=== EXERCISE DATA ===
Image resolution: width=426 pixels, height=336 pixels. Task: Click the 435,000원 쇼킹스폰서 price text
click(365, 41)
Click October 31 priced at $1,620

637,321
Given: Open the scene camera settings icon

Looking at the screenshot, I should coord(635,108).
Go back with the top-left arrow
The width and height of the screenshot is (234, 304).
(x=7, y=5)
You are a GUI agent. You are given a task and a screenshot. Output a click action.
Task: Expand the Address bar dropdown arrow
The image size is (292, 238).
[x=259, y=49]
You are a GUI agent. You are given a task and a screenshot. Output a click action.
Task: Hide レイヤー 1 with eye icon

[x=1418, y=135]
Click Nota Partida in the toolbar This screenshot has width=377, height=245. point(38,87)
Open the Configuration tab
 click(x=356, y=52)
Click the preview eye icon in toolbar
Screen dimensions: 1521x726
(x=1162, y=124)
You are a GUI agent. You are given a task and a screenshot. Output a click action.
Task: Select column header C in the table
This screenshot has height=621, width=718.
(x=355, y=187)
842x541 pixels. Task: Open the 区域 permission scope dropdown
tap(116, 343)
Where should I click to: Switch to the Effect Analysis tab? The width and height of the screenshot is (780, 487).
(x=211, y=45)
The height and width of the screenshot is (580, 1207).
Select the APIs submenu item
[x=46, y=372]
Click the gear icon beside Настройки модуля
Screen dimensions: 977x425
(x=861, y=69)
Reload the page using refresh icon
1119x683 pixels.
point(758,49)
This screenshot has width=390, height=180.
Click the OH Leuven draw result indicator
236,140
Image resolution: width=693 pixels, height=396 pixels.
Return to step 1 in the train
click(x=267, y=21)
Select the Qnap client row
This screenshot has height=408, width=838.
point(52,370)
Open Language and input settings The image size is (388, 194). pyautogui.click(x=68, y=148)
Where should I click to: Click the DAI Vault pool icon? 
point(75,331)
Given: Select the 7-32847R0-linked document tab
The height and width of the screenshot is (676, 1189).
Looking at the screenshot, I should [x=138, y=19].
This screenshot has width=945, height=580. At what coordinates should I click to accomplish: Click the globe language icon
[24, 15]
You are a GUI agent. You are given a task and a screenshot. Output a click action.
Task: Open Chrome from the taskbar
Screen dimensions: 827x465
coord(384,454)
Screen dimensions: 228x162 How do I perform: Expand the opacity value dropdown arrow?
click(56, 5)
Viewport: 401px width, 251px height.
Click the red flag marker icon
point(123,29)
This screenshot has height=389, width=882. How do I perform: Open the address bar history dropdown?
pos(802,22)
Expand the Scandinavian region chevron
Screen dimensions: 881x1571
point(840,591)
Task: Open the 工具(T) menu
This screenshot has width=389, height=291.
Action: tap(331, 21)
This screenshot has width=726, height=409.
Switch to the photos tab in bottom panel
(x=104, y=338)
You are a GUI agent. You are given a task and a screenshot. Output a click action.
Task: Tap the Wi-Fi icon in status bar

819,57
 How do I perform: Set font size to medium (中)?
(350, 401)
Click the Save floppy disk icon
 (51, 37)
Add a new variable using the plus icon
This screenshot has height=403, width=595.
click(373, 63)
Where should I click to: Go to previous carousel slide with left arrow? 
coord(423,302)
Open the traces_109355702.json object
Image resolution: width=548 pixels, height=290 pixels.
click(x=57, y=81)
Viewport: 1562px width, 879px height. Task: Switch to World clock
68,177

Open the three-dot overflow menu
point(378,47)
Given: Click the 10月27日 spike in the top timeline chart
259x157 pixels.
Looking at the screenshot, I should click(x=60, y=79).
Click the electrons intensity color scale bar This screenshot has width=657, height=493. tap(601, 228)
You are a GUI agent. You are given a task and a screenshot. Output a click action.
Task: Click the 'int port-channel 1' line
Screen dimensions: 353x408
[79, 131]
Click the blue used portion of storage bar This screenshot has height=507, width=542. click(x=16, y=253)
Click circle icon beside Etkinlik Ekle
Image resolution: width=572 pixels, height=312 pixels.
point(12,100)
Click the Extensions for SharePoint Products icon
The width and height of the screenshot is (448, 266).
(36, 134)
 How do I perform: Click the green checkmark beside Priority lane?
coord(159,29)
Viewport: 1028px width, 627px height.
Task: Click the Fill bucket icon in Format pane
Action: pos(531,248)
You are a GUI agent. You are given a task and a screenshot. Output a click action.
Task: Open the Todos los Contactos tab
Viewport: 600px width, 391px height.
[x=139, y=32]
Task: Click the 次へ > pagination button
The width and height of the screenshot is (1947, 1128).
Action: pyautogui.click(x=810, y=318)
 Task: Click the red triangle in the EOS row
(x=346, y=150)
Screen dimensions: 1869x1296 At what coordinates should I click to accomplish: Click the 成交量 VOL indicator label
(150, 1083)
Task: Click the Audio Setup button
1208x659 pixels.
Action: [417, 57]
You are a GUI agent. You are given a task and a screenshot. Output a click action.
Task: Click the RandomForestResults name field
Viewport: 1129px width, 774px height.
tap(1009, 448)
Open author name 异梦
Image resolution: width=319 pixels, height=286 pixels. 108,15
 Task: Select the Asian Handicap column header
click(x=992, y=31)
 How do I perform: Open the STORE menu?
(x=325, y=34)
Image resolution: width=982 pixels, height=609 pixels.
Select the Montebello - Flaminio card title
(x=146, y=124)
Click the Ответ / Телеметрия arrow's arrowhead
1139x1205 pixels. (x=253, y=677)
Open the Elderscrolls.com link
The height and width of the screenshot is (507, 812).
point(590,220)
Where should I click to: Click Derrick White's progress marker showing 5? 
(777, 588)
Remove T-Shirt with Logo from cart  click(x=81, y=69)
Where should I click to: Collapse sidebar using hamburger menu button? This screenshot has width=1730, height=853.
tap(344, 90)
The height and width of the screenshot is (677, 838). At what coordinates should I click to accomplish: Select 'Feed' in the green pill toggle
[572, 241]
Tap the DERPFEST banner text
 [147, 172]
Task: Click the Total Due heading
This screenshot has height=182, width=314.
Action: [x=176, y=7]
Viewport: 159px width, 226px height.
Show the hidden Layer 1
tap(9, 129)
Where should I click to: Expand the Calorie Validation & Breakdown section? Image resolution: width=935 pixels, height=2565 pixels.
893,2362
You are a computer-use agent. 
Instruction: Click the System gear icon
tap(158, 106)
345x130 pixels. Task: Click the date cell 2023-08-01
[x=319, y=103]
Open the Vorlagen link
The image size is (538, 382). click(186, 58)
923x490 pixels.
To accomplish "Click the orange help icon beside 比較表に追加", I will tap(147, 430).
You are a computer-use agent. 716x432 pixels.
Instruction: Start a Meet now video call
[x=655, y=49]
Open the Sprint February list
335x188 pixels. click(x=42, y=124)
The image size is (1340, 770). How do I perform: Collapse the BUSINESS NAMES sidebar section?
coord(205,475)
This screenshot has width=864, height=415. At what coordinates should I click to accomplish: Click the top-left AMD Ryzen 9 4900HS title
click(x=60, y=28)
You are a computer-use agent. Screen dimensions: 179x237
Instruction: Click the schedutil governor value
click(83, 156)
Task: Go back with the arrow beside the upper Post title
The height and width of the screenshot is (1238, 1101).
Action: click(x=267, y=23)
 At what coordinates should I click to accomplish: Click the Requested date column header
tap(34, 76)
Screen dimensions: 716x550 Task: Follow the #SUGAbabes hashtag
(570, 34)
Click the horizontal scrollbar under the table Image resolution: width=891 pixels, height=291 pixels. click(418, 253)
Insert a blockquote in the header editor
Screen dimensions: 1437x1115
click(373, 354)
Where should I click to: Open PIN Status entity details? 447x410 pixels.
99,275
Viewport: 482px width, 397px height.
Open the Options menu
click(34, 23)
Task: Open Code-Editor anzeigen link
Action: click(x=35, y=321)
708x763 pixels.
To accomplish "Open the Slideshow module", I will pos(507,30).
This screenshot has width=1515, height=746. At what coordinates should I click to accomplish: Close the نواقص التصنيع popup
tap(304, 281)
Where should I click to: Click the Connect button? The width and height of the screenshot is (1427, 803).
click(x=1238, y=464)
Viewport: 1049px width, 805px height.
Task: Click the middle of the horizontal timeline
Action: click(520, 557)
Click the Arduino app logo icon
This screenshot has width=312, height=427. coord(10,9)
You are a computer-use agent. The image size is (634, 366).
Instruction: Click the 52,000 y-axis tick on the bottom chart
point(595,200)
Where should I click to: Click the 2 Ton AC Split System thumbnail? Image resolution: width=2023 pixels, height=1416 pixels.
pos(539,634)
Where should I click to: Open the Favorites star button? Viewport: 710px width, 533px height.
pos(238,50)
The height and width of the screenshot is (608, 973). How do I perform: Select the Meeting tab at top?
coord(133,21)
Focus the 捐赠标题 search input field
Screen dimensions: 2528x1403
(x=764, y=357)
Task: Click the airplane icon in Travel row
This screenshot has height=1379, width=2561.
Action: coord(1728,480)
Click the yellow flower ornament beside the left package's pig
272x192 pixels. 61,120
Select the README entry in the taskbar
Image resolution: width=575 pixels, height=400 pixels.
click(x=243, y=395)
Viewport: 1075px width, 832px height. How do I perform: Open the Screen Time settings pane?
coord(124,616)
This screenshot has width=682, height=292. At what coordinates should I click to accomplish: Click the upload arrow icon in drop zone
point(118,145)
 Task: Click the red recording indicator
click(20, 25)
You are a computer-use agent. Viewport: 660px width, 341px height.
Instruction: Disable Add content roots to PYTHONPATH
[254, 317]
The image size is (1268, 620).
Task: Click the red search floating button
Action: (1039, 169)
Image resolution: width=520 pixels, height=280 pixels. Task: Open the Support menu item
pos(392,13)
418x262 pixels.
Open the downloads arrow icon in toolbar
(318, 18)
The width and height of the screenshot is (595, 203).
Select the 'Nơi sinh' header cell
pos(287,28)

=== SHORT EXERCISE ===
Reproduce the records from their beginning through the line containing "Looking at the screenshot, I should [x=138, y=19].", inclusive, with "gear" changed to "cog" and nothing else altered. Give only those lines.

=== COMPLETE OUTPUT ===
Image resolution: width=426 pixels, height=336 pixels. Task: Click the 435,000원 쇼킹스폰서 price text
click(365, 41)
Click October 31 priced at $1,620

637,321
Given: Open the scene camera settings icon

Looking at the screenshot, I should coord(635,108).
Go back with the top-left arrow
The width and height of the screenshot is (234, 304).
(x=7, y=5)
You are a GUI agent. You are given a task and a screenshot. Output a click action.
Task: Expand the Address bar dropdown arrow
The image size is (292, 238).
[x=259, y=49]
You are a GUI agent. You are given a task and a screenshot. Output a click action.
Task: Hide レイヤー 1 with eye icon

[x=1418, y=135]
Click Nota Partida in the toolbar This screenshot has width=377, height=245. point(38,87)
Open the Configuration tab
 click(x=356, y=52)
Click the preview eye icon in toolbar
Screen dimensions: 1521x726
(x=1162, y=124)
You are a GUI agent. You are given a task and a screenshot. Output a click action.
Task: Select column header C in the table
This screenshot has height=621, width=718.
(x=355, y=187)
842x541 pixels. Task: Open the 区域 permission scope dropdown
tap(116, 343)
Where should I click to: Switch to the Effect Analysis tab? The width and height of the screenshot is (780, 487).
(x=211, y=45)
The height and width of the screenshot is (580, 1207).
Select the APIs submenu item
[x=46, y=372]
Click the cog icon beside Настройки модуля
Screen dimensions: 977x425
(x=861, y=69)
Reload the page using refresh icon
1119x683 pixels.
point(758,49)
This screenshot has width=390, height=180.
Click the OH Leuven draw result indicator
236,140
Image resolution: width=693 pixels, height=396 pixels.
Return to step 1 in the train
click(x=267, y=21)
Select the Qnap client row
This screenshot has height=408, width=838.
point(52,370)
Open Language and input settings The image size is (388, 194). pyautogui.click(x=68, y=148)
Where should I click to: Click the DAI Vault pool icon? 
point(75,331)
Given: Select the 7-32847R0-linked document tab
The height and width of the screenshot is (676, 1189).
Looking at the screenshot, I should [x=138, y=19].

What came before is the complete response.